- Zandvoort original layout

Race details
- Date: 18 July 1965
- Official name: XIII Grote Prijs van Nederland
- Location: Circuit Park Zandvoort Zandvoort, Netherlands
- Course: Permanent racing facility
- Course length: 4.193 km (2.605 miles)
- Distance: 80 laps, 335.440 km (208.433 miles)

Pole position
- Driver: Graham Hill; / BRM
- Time: 1:30.7

Fastest lap
- Driver: Jim Clark / Lotus-Climax
- Time: 1:30.6 on lap 5

Podium
- First: Jim Clark; / Lotus-Climax
- Second: Jackie Stewart; / BRM
- Third: Dan Gurney; / Brabham-Climax

= 1965 Dutch Grand Prix =

The 1965 Dutch Grand Prix was a Formula One motor race held at Zandvoort on 18 July 1965. It was race 6 of 10 in both the 1965 World Championship of Drivers and the 1965 International Cup for Formula One Manufacturers. The 80-lap race was won by Lotus driver Jim Clark after he started from second position. Jackie Stewart finished second for the BRM team and Brabham driver Dan Gurney came in third.

== Race report ==

There was drama before the race when Lotus boss Colin Chapman punched a policeman, Chapman was arrested hours after the race but the Dutch police kept him in for two days.

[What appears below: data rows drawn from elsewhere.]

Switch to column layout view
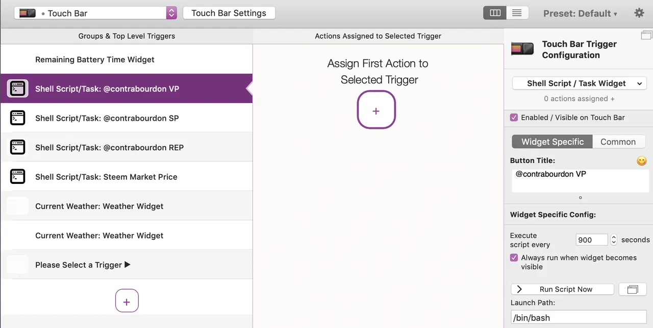The width and height of the screenshot is (653, 328). pyautogui.click(x=495, y=13)
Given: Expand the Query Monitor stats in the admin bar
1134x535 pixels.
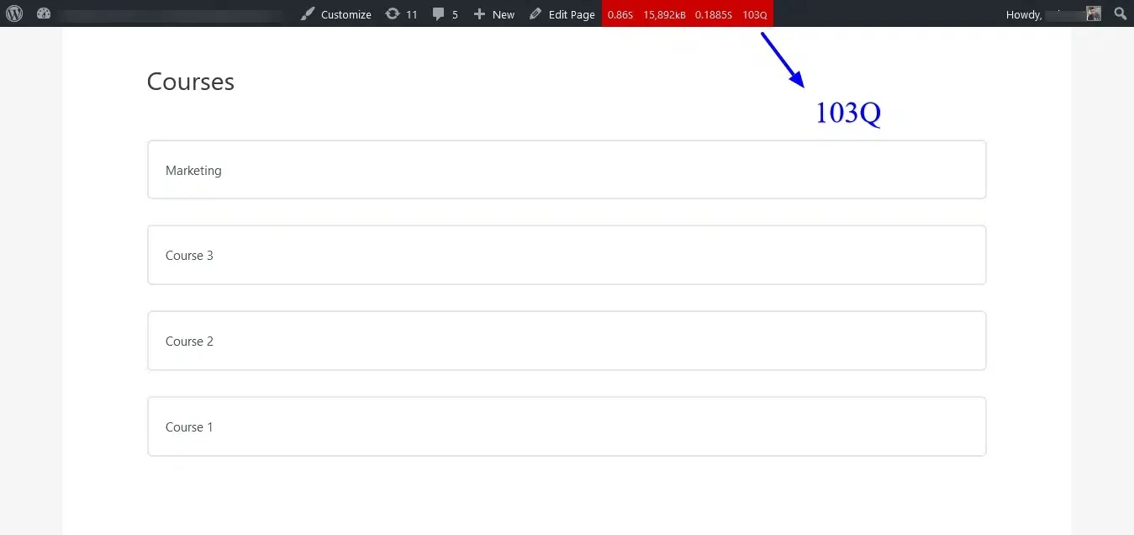Looking at the screenshot, I should click(687, 13).
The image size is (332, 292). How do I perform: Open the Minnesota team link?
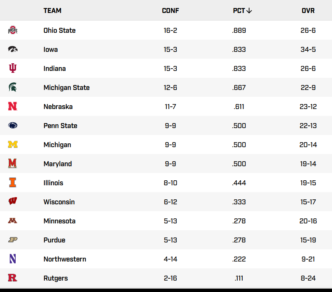click(x=60, y=221)
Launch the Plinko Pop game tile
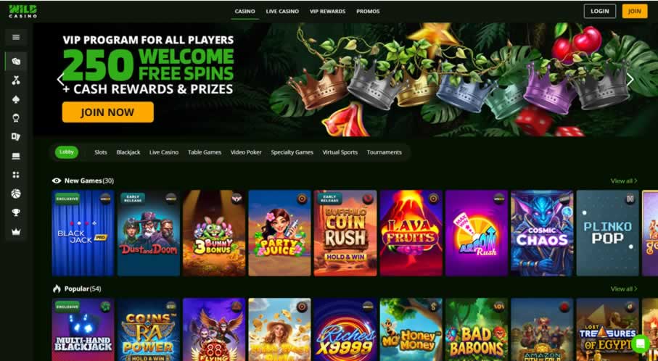This screenshot has width=658, height=361. pyautogui.click(x=607, y=233)
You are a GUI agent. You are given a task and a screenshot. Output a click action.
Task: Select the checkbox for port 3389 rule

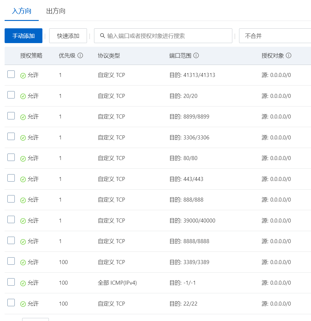pos(11,261)
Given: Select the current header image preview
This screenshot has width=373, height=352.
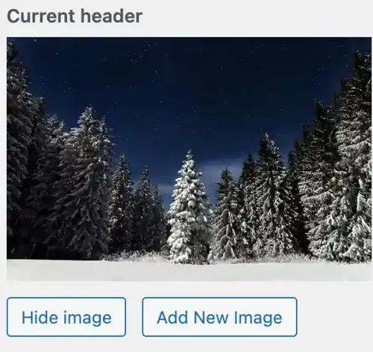Looking at the screenshot, I should coord(189,159).
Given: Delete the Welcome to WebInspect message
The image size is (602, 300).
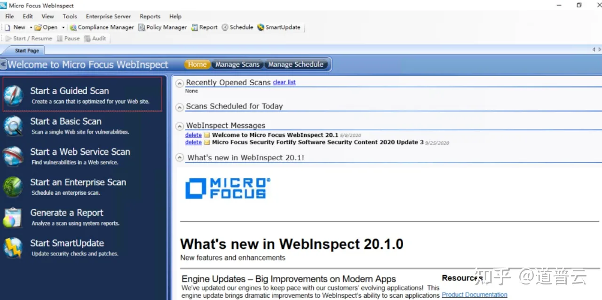Looking at the screenshot, I should [193, 135].
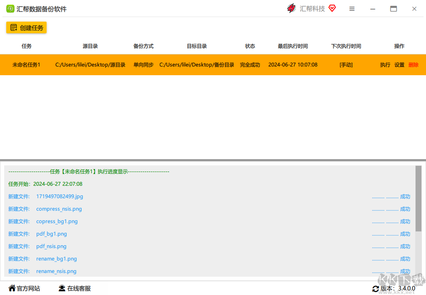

Honda capitalised on their long hours of testing at Zandvoort when Ginther claimed a front-row space with Graham Hill and Clark. He shot into the lead for the first 2 laps. Hill took the lead and then Clark overtook him on lap 6. Hill fell back with rev counter problems and Stewart was left to duel with first Gurney and then Clark-ending up with a Scottish 1–2.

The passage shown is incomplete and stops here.